> _Consignes_:
• 1. Recopiez fidèlement l'extrait du texte sur La Tâche 1960 qui commence aux mots « Sur la grouse » et se termine après « je les aime. ».
• 2. Dans le texte sur La Tâche 1960, relevez tous les adjectifs qui qualifient La Tâche dans la phrase commençant par « Très reconnaissable ».

Sur la grouse à la chair puissante, La Tâche Domaine de la Romanée Conti 1960 présenté avec l’oxygénation idéale arrive lui aussi en dépassant les standards de son année. Très reconnaissable La Tâche, aérien, léger mais en même temps imprégnant. Un vin qui révélait des subtilités rares quand on prenait le soin de les lire. C’est l’accord de la puissance agressive de la chair de la grouse avec la trame fragile et aérienne de La Tache qui m’a le plus enthousiasmé. Un vin puissant aurait créé un choc avec la grouse, alors que cette délicate finesseopérait comme une prise de judo, accompagnant dans le sens de la force la grouse pour mieux la dominer. Accord rare comme je les aime.

> _Données fournies_:

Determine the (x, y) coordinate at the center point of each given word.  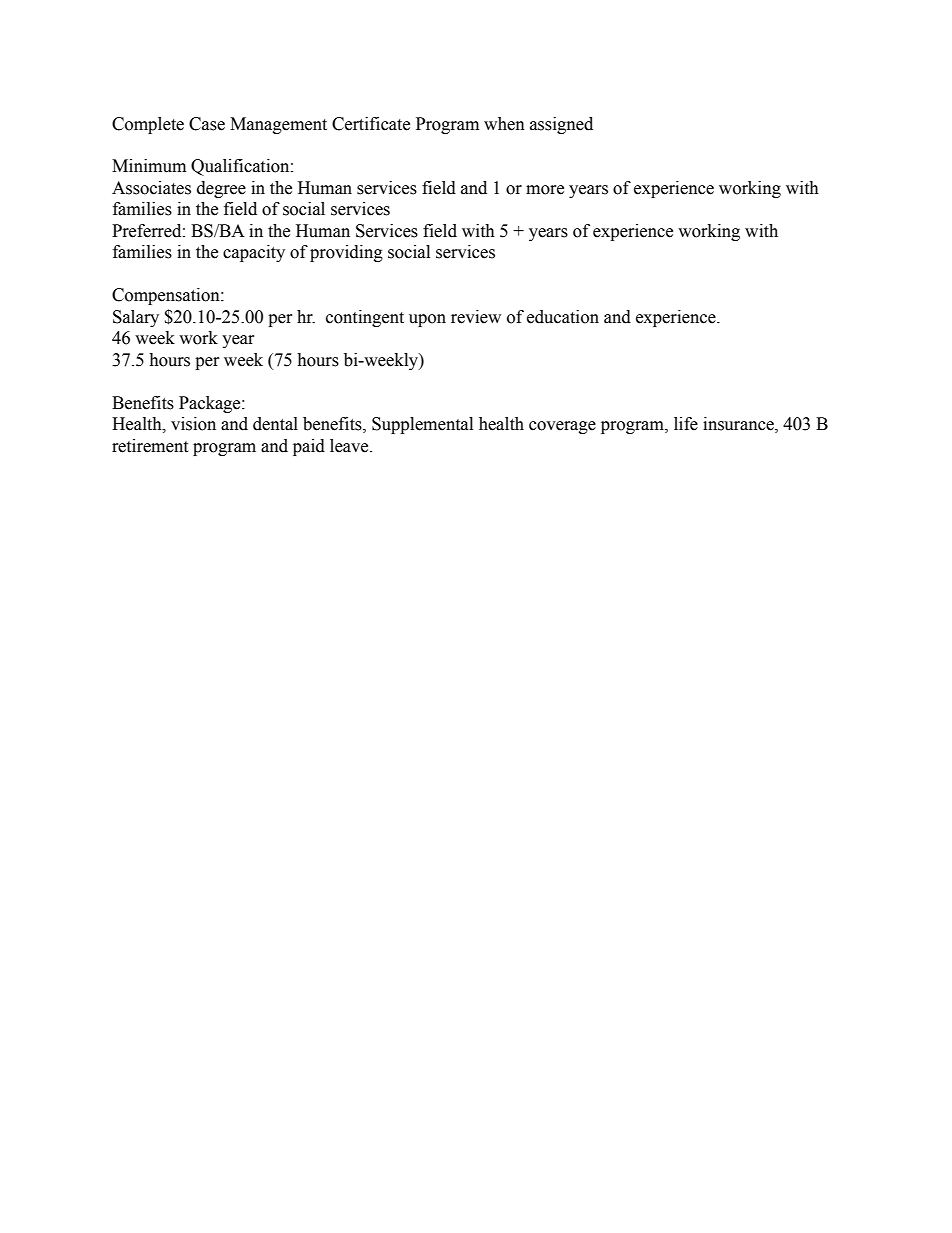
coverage (562, 427)
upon (427, 320)
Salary (136, 318)
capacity (254, 253)
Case (207, 124)
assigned (561, 125)
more (545, 190)
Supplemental (422, 425)
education (563, 317)
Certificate (371, 124)
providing (346, 253)
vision (193, 424)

> _Réponses aux consignes_:
• 1.
Sur la grouse à la chair puissante, La Tâche Domaine de la Romanée Conti 1960 présenté avec l’oxygénation idéale arrive lui aussi en dépassant les standards de son année. Très reconnaissable La Tâche, aérien, léger mais en même temps imprégnant. Un vin qui révélait des subtilités rares quand on prenait le soin de les lire. C’est l’accord de la puissance agressive de la chair de la grouse avec la trame fragile et aérienne de La Tache qui m’a le plus enthousiasmé. Un vin puissant aurait créé un choc avec la grouse, alors que cette délicate finesseopérait comme une prise de judo, accompagnant dans le sens de la force la grouse pour mieux la dominer. Accord rare comme je les aime.

• 2. reconnaissable, aérien, léger, imprégnant